● **CONSEGNA**
Restituisci parola per parola il passo del testo sulla riforma dell'RC Auto che va da "Poi, però, scosso" fino a "Trapani) venne stralciato." incluso.

● **ESTRATTO FORNITO**
= = = = = = =
Come è potuto succedere che negli ultimi 15 anni i livelli di tutela delle vittime della strada siano crollati, rendendo il risarcimento un far west in cui il danneggiato è trattato alla stregua di un pericolo sociale?
Semplice: le parti politiche che richiedono agli elettori deleghe affermando di voler difendere i più deboli, poi scrivono le leggi sotto dettatura dei più forti. E’ la storia del famoso “articolo 8” del decreto “Destinazione Italia” emersa dall’ inchiesta di Torino sulla acquisizione di Fonsai da parte del gruppo assicurativo bolognese, in cui sono riportati gli scambi fra lobbisti e direzione. Lo scopriamo leggendo su La Stampa del 14 luglio il pezzo “Come Unipol ha bloccato la riforma delle RC Auto. La conferma nelle intercettazioni”.
Molte le chicche: “Stefano, meno scrivi che sono i nostri emendamenti, meglio è”: è l’ SMS del Presidente di Unipol, Luigi Stefanini, al responsabile delle relazioni istituzionali del gruppo di Bologna Stefano Genovese.
“Questa mattina abbiamo visto Yoram [Gutgeld, consigliere economico di Renzi, relatore della norma] e gli ho dato già una prima tornata di emendamenti, adesso stiamo finendo gli altri” scrive Genovese pochi giorni prima.
Non si parla solamente di clausole abusive per costringere i contraenti alla riparazione convenzionata, di sponsorizzazioni governative alle scatole nere e di divieto di cessioni del credito, ma anche di danni mortali. E’ il parlamentare PD Ernesto Carbone che fa la figura del passacarte nella narrazione di Genovese, che il 31 dicembre aggiorna Stefanini: “guarda, altre novità. Il PD ha ritirato un emendamento che invece gli avevamo fatto presentare sui danni mortali (…) un emendamento [ovviamente inteso a ridurre i risarcimenti spettanti ai parenti delle vittime] che avevamo fatto presentare a Carbone“.
Poi, però, scosso dalle convulsioni del governo Letta, il PD si spaccò sulle ultime votazioni, e alla fine l’ art. 8 (sostenuto anche dalla Senatrice Vicari, nel frattempo finita nei guai nel contesto di una inchiesta della Procura di Trapani) venne stralciato.
= = = = = = =
● **RIGHE DI DATI**
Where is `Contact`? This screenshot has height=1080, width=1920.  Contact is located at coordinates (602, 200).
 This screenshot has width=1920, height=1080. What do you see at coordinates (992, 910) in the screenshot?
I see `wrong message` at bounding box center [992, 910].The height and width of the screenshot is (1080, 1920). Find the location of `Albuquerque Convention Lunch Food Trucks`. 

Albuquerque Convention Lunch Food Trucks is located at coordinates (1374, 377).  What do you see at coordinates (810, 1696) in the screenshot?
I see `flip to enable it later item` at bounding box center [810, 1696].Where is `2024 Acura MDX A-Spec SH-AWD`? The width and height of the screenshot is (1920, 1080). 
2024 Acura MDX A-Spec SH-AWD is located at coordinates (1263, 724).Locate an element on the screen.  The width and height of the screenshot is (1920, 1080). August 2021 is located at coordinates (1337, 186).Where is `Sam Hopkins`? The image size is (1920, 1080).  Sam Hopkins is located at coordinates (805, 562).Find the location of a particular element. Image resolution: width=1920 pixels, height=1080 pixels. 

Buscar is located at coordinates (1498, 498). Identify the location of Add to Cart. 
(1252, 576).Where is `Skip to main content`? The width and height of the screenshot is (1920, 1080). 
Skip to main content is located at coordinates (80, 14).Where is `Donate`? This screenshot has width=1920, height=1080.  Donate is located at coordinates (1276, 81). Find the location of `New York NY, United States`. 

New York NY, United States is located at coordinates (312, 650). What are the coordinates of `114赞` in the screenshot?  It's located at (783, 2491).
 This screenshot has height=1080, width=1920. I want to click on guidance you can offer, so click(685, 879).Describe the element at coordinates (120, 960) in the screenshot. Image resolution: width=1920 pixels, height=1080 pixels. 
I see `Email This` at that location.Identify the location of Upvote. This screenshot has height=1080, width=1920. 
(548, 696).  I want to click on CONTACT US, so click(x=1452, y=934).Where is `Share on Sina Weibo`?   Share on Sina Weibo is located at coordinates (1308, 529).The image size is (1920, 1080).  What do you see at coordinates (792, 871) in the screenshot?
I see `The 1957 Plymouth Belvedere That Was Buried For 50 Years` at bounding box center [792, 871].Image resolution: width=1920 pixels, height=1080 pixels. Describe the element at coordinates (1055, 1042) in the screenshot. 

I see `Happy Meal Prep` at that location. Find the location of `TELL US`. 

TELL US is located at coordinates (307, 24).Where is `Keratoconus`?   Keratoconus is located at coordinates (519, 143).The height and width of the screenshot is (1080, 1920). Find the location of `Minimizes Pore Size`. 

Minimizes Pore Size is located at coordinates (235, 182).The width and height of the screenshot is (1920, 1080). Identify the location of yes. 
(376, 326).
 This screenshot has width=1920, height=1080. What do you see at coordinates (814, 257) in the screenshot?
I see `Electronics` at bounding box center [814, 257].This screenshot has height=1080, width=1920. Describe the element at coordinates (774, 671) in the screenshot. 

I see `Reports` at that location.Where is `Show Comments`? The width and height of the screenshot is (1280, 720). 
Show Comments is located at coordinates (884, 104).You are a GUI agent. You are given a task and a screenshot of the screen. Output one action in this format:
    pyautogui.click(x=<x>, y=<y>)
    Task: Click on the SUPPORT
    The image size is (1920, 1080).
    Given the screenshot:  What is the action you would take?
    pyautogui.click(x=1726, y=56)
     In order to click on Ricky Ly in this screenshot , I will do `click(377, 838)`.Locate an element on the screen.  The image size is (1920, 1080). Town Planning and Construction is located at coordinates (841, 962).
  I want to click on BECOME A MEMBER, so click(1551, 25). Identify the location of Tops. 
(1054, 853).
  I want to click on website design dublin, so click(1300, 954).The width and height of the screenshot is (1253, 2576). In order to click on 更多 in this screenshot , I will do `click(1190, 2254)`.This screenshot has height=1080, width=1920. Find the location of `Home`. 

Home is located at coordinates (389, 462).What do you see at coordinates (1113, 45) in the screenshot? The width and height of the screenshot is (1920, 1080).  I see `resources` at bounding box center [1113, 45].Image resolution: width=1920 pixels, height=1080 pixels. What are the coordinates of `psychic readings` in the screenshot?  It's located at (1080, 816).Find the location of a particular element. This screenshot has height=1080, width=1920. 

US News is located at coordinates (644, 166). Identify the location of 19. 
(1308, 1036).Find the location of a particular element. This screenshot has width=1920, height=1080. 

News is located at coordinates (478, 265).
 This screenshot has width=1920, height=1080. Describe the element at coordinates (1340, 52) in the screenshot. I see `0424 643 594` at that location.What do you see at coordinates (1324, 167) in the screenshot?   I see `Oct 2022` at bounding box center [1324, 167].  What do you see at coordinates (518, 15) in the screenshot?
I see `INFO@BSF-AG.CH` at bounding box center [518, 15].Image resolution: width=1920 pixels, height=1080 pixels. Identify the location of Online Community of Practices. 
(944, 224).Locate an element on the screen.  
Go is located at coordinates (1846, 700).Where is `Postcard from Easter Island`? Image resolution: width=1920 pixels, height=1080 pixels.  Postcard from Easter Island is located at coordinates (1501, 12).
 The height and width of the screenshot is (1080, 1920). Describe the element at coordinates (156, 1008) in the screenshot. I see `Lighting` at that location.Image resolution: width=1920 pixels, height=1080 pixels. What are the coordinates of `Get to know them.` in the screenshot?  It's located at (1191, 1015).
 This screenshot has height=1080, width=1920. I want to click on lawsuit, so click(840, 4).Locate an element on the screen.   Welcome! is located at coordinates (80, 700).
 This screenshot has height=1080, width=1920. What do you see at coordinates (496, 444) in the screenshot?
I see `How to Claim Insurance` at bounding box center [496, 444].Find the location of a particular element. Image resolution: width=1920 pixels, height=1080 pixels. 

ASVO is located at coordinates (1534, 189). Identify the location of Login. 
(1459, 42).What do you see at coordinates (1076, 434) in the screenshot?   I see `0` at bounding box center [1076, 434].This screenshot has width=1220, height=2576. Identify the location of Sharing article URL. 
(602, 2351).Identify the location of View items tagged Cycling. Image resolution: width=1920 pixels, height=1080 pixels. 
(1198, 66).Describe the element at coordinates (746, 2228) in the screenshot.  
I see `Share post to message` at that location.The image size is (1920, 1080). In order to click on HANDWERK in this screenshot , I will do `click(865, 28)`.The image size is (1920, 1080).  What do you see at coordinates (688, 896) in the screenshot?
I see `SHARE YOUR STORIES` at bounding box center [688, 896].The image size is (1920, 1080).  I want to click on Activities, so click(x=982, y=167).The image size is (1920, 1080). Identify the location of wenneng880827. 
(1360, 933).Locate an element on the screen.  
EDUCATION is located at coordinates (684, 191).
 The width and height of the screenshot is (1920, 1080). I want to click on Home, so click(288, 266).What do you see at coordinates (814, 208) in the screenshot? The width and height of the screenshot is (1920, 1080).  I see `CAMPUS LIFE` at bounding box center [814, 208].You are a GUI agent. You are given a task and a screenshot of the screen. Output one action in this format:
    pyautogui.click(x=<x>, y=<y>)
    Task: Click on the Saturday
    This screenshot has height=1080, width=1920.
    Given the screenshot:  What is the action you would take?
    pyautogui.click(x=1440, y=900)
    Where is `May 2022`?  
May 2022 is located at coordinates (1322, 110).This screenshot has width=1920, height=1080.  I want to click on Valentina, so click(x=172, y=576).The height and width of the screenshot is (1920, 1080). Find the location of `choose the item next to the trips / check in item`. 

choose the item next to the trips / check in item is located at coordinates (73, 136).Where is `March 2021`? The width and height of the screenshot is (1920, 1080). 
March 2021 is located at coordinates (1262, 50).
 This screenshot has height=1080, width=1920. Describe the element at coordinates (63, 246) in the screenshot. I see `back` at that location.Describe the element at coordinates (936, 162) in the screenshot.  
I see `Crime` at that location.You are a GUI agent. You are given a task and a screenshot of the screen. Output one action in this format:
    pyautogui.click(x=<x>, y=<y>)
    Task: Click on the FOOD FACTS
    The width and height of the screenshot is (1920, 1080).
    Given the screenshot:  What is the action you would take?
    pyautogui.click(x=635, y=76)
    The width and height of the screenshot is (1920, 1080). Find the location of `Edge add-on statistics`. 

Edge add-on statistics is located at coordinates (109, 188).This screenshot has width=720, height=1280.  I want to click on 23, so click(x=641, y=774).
= = = = = = =
● **RISULTATO DELL'ESERCIZIO**
Poi, però, scosso dalle convulsioni del governo Letta, il PD si spaccò sulle ultime votazioni, e alla fine l’ art. 8 (sostenuto anche dalla Senatrice Vicari, nel frattempo finita nei guai nel contesto di una inchiesta della Procura di Trapani) venne stralciato.